** BEGIN Source passage **
• 06/18/2026
  • EUROGUSS Executive Circle
  • Interview

Prof. Dr. Min Chen: “European industry loses to its own slowness”

China has noticeably changed the international automotive and aluminium die casting industry in recent years: through speed, scale and the rapid industrial application of new technologies. What does this mean for Europe? In this Executive Interview with Johannes Messer, Prof. Dr. Min Chen explains how European die casters can translate their technological strength into global competitiveness.

Written by Editors EUROGUSS 365

Portrait of Prof. Dr. Min Chen, smiling into the camera.

Prof. Dr. Min Chen has been working on international management, technology transfer and industrial value chains for many years. He also has long-standing links with the die casting industry – including through his work for JLFrench and advisory mandates in the HPDC environment.

At the EUROGUSS Executive Circle in Paris on 1 July 2026, Chen will be part of the panel “Europe in the HPDC Game: How to Win the Race”. The discussion will focus on Europe’s competitiveness in the global HPDC market, the future role of European companies in the value chain and innovations such as megacasting, digitalisation, new materials and processes.

Johannes Messer: What structural differences do you see between China and Europe today?

Min Chen: In addition to the entrepreneurial spirit of Chinese companies, the role of the Chinese state at various levels cannot be ignored. Capital support, tax benefits, low-cost energy, affordable industrial land, local protection mechanisms and the regional concentration of certain industries have enabled many companies to grow quickly and to take risks that European companies would not dare to take under normal circumstances.

Johannes Messer: How does this become visible?

Min Chen: Chinese players tend to invest in expensive machinery even when there are no concrete orders yet. They call it ‘to attract phoenixes by building the nest first’. For many European suppliers, such capital expenditure is barely possible. They also act much faster: Even when production processes – and therefore implementation and quality – are not yet entirely perfect, Chinese companies often take the risk of carrying out orders. They call it to learn how to fight by actually fighting the battle.

Chinese companies also have more efficient networks and benefit from comprehensive supply chains for sub-parts. Another advantage is access to comparatively inexpensive raw materials. China is the world’s largest producer and consumer of aluminium. At the same time, Chinese OEMs are increasingly bringing structural castings in-house. This reduces the room for manoeuvre for Tier 1 suppliers. Strategically, this trend is likely to have a far greater impact than the price war alone.

Johannes Messer: For a long time, China was seen as a market that adopted Western technologies. Is that image still accurate?

Min Chen: The work ethic of Chinese employees is much higher, as both white- and blue-collar workers are willing to accept long working hours in return for higher incomes. Chinese companies are also developing very quickly from learners into innovators. They are no longer simple copycats. Technologies such as gigacasting, thixomoulding and rheocasting are being utilized more quickly. At the same time, new innovations are emerging, for example in the field of electromagnetic thermal management like at Huawei.

Johannes Messer: Where can Europe’s aluminium foundry industry learn from the experience and dynamism of the Chinese market?

Min Chen: Many Chinese companies focus more strongly on production efficiency than on service excellence. Their pricing strategies result in overkilling in the industry. Europe should also avoid adopting the overcapacities that are now destroying the margins of many Chinese companies – that is old hubris in a new flag. Chinese die casters also have inherent weaknesses. Some are highly leveraged, operate on extremely thin margins due to overheated competition and face the consequences of very rapid growth. Once the economy slows down, I expect some of these companies to be acquired by stronger players. For European companies, this could also create opportunities to expand their global footprint and become truly global competitors at a comparatively lower cost.
** END Source passage **
## Task details
In the interview with Min Chen, what do Chinese players call investing in expensive machinery before they have concrete orders?
** BEGIN Recorded data **
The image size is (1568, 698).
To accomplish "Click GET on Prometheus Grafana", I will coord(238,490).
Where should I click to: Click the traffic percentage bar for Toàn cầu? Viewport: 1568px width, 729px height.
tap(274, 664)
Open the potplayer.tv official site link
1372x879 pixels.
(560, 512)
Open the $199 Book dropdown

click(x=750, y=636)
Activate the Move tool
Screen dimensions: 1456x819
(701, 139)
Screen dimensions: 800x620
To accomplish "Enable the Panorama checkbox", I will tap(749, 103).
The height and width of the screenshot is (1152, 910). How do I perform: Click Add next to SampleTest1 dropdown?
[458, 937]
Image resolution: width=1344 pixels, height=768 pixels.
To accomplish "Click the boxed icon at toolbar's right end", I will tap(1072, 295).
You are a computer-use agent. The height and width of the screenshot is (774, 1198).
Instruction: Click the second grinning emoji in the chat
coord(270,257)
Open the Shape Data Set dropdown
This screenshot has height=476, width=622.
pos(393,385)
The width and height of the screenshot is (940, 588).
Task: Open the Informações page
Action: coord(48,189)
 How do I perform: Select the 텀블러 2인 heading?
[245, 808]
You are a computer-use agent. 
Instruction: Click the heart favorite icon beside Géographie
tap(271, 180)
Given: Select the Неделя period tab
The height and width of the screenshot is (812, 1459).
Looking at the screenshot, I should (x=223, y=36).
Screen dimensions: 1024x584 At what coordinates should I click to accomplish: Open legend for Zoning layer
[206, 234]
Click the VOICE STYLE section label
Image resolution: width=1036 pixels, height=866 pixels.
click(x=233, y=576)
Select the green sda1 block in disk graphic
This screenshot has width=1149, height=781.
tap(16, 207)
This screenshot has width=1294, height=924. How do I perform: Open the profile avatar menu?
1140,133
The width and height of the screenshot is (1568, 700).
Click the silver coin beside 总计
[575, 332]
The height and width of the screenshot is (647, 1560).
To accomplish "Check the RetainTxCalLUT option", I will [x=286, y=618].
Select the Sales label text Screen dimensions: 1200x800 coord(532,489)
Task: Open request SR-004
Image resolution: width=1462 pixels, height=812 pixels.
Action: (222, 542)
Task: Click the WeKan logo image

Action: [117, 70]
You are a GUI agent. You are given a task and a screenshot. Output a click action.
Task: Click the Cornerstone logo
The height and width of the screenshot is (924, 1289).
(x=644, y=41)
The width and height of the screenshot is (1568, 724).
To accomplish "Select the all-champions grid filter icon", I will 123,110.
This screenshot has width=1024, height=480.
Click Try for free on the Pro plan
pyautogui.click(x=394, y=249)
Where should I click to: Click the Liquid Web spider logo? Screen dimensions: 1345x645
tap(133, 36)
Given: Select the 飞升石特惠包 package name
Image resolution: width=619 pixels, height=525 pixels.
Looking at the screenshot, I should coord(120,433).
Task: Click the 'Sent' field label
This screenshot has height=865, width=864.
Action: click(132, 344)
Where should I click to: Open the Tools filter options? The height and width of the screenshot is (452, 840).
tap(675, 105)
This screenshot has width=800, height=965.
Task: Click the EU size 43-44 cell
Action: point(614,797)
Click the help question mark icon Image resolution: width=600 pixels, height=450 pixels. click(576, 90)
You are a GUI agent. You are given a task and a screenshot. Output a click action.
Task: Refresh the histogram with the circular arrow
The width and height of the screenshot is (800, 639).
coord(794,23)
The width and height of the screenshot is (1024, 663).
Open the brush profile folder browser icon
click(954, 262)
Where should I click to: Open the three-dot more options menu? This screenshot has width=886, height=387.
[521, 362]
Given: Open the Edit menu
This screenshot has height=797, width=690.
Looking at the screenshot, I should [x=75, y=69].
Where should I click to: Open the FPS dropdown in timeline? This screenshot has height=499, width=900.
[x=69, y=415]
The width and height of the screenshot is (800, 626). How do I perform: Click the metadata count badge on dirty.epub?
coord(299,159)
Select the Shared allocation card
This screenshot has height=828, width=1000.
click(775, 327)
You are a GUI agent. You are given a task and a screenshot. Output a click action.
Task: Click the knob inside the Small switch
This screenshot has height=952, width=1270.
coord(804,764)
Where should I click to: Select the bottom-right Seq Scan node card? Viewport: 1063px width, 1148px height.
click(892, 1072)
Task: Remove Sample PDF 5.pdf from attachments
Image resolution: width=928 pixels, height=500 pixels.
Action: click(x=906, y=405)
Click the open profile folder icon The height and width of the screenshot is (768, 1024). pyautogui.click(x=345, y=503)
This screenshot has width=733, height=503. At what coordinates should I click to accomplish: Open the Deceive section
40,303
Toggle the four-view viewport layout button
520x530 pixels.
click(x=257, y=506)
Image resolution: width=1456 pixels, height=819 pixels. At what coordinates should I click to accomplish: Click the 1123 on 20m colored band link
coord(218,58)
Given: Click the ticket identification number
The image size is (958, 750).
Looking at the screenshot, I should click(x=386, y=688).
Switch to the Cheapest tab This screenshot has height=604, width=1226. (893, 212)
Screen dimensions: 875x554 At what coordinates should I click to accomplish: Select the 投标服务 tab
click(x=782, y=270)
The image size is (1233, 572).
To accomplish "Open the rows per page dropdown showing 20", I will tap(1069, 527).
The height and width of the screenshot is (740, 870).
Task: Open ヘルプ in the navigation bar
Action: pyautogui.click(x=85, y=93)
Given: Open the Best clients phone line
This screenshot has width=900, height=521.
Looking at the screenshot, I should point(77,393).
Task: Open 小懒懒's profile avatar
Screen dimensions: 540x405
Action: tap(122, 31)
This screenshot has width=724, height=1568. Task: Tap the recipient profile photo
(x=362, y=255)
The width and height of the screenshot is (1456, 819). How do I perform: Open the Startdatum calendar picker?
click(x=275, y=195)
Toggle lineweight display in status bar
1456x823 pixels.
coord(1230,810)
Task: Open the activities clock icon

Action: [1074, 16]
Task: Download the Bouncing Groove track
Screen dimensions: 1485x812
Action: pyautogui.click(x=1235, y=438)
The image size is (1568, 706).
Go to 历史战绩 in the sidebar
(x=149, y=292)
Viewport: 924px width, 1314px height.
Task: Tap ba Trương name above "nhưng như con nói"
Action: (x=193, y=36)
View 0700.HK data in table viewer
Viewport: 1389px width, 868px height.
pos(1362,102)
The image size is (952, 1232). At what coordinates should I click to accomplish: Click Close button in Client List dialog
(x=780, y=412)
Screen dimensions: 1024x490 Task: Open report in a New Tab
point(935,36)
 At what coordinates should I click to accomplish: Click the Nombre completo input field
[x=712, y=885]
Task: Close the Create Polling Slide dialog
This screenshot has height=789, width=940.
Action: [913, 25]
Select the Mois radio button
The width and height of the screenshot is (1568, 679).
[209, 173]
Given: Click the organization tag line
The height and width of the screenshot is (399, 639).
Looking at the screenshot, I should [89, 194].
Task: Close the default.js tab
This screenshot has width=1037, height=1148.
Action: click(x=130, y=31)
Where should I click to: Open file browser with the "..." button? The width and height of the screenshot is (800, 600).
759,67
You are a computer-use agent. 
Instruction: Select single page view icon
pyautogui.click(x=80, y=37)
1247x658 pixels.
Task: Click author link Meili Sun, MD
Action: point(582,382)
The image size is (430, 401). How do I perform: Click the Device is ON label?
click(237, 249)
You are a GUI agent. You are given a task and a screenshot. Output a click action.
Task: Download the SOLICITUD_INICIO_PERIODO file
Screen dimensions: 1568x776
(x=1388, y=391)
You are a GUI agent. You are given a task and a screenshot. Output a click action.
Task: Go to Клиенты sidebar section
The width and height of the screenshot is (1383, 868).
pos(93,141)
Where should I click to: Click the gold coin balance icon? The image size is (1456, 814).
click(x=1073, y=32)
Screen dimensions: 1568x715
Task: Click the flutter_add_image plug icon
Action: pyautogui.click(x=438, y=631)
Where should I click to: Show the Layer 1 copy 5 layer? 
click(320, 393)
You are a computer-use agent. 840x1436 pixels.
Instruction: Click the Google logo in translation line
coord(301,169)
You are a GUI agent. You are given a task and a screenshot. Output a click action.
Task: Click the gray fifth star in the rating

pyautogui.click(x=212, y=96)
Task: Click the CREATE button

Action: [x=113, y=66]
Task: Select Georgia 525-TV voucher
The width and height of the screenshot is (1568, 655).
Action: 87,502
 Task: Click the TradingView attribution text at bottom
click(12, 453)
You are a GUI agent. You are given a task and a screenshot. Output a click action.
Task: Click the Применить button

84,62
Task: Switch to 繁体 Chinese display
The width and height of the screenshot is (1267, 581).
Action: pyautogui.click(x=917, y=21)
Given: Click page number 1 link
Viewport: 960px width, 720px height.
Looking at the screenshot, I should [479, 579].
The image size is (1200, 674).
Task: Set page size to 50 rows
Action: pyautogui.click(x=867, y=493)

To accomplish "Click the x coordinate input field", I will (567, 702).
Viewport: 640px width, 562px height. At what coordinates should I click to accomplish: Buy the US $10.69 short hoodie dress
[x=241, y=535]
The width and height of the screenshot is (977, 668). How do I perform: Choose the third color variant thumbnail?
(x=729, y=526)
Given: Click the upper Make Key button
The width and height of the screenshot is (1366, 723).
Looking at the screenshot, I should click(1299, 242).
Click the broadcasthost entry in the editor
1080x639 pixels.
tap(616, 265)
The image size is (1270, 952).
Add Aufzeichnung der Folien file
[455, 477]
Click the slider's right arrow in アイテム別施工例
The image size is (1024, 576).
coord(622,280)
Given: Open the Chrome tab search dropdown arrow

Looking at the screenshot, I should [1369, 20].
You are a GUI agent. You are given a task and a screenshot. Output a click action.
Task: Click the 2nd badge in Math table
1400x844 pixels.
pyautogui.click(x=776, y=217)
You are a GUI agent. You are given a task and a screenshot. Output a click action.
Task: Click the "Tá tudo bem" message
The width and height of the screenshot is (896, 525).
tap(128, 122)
** END Recorded data **
## Answer for the task
They call it "to attract phoenixes by building the nest first."